Pociągiem przez świat

Podróż pociągiem na Wschód… Romantyzm połączony z przygodą, dreszcze niepewności, radość z każdego kilometra, kiedy w stukocie rozpędzonych kół, w takt wystukiwanej melodii za oknem zmienia się krajobraz. Długie dni jazdy. Obcy stają się znajomymi. Obcy język staje się moim własnym językiem. Łatwiej zasypiać i budzić się wiedząc, że wszystko, cały mikrokosmos wagonu jest taki sam. Konstans.  Pociąg jest oddzielony od rzeczywistości; żyje dopóki jedzie. Pociąg nie istnieje; jedzie własnymi torami, inaczej odlicza czas.

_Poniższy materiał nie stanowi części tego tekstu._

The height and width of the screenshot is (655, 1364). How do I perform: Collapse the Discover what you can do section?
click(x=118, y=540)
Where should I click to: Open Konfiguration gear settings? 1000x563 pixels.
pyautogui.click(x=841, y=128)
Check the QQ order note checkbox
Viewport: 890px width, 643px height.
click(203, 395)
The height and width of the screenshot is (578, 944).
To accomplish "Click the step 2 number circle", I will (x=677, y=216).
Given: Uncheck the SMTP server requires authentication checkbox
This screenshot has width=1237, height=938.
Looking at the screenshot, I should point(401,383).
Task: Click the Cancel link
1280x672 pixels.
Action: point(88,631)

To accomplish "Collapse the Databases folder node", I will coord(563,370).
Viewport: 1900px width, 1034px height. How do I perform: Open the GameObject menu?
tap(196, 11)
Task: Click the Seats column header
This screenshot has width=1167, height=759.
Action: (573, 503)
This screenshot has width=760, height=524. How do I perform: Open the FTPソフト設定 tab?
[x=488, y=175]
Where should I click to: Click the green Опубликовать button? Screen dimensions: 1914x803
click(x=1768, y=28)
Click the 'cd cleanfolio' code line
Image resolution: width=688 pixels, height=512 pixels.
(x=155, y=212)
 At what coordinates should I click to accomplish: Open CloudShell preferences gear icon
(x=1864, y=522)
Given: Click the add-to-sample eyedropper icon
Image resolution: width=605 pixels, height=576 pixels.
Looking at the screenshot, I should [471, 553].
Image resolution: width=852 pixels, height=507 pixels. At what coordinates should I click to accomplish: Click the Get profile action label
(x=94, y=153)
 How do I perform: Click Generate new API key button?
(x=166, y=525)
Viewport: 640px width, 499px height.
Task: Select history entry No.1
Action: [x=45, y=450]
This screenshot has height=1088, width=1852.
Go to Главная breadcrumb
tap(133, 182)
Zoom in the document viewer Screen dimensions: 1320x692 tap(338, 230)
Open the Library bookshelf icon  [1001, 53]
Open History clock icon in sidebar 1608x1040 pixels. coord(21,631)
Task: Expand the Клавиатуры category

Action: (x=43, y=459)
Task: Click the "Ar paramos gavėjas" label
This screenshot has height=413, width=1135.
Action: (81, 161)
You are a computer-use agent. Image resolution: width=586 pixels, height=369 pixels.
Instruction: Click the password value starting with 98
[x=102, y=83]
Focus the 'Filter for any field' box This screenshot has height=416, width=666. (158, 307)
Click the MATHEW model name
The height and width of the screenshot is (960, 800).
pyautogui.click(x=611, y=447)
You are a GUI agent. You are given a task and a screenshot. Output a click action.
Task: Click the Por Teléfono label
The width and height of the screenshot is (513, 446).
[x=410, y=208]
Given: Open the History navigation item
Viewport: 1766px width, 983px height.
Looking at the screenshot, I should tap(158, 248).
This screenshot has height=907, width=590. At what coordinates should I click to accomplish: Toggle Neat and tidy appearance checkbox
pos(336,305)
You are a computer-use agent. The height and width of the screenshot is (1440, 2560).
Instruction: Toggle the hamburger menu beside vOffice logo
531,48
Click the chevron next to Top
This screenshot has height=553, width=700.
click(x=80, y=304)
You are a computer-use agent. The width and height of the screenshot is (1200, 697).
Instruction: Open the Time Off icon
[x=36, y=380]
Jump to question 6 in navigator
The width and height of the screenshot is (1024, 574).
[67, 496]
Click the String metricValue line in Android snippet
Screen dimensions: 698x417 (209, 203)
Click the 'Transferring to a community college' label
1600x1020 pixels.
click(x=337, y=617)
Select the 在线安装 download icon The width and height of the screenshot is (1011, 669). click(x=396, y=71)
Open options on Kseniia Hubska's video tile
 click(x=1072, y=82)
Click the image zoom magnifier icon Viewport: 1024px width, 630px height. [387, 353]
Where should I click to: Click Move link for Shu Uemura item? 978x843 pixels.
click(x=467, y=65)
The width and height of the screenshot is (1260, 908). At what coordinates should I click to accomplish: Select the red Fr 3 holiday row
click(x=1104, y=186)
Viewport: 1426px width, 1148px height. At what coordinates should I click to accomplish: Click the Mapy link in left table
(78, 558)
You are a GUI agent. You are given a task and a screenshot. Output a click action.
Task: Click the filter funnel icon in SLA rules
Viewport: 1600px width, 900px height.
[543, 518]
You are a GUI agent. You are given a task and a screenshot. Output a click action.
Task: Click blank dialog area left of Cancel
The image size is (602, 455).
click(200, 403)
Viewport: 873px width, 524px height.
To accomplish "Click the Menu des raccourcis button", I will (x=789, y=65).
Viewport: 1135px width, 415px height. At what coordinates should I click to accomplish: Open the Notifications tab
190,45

W pociągu życie odbywa się zgodnie z pewnym rytuałem. Spanie, jedzenie, patrzenie, rozmowy, myśli. Są rzeczy, które można zrozumieć tylko w nocnej ciszy transsyberyjskiego wagonu, w ukryciu, w powłokach snu, w malignie bezkresnej przestrzeni za oknem, w świecie, który jest nicością, marginesem rzeczywistości, oddalonym o lata świetlne od wszystkiego. Im dalej, tym lżej, inaczej, ciekawiej, smutniej. W pociągu, jak w inkubatorze, zatrzymuje się czas, a życie podtrzymywane jest elektrycznym napięciem lin. Raz się rozwidnia, a raz ściemnia, pociąg chybocze się na boki i odchyla od pionu, stuk-puk, stuk-puk – dudnią koła o szyny; w okna puka syberyjki chłód…

Tak mniej więcej odczuwałam podróż Koleją Transsyberyjską, kiedy pociąg wytoczył się z Dworca Jarosławskiego w Moskwie i pojechał ku bezkresnym połaciom rosyjskiego Wschodu.  Na obszarze prawie całej Azji ludzie podróżują głównie pociągami. Dla większości z nich samoloty są wciąż za drogie. W Federacji Rosyjskiej, największym kraju świata, transport odbywa się głównie po szynach.

Kolej w Rosji zaczęto budować już prawie dwieście lat temu wieku, jednak najbardziej znaną linią kolejową świata jest Kolej Transsyberyjska, zwana w skrócie Transsibem. Chcąc przejechać całą tą trasę trzeba mieć mniej więcej osiem dni. Pociąg jedzie zgodnie z czasem moskiewskim, czyli zatrzymuje się na stacjach na przykład o 21, a faktycznie jest jakaś druga w nocy. Na peronach kwitnie handel. Oprócz małych sklepików, które są zaopatrzone w podstawowe artykuły takie jak zupki na szybko, papierosy, napoje czy owoce, na stacjach pojawiają się ludzie, którzy sprzedają własne wyroby. Warenniki, blinczyki i inne cuda rosyjskiej kuchni są na wyciągnięcie ręki. Nie wolno handlować wódką… ale wystarczy zapytać, a jakaś butelczyna znajdzie się, ukryta pod pierożkami. Poza jedzeniem można kupić na przykład futrzane czapy, wielkie jak drzewa, maskotki, czy inne, nie do końca potrzebne, drobiazgi. Po pociągach chodzą też handlarze, którzy sprzedają wędzone ryby (nie kupujcie, bo nie wiadomo, kiedy zostały uwędzone). Oferują też kawior (z nielegalnych połowów), porcelanę oraz babskie akcesoria (przeważnie podrabiane perfumy).

Jak obecnie wygląda Kolej Transsyberyjska? Główna nitka to wspomniane połączenie z Moskwy do Władywostoku. Trasa wiedzie prze wielkie rosyjskie miasta takie jak Perm, Jekaterynburg, Omsk, Nowosybirsk, Krasnojarsk, Irkuck, Ułan-ude, Czyta, Skoworodino, aż nad brzeg Pacyfiku. Wcześniej trasa między Moskwą a Omskiem miała inny przebieg i wiodła przez m.in. Samarę, Czeljabińsk i Pietropawłowsk w Kazachstanie. Po drodze objeżdża się południowe partie Uralu oraz jezioro Bajkał, które jest jedną z największych atrakcji turystycznych Rosji.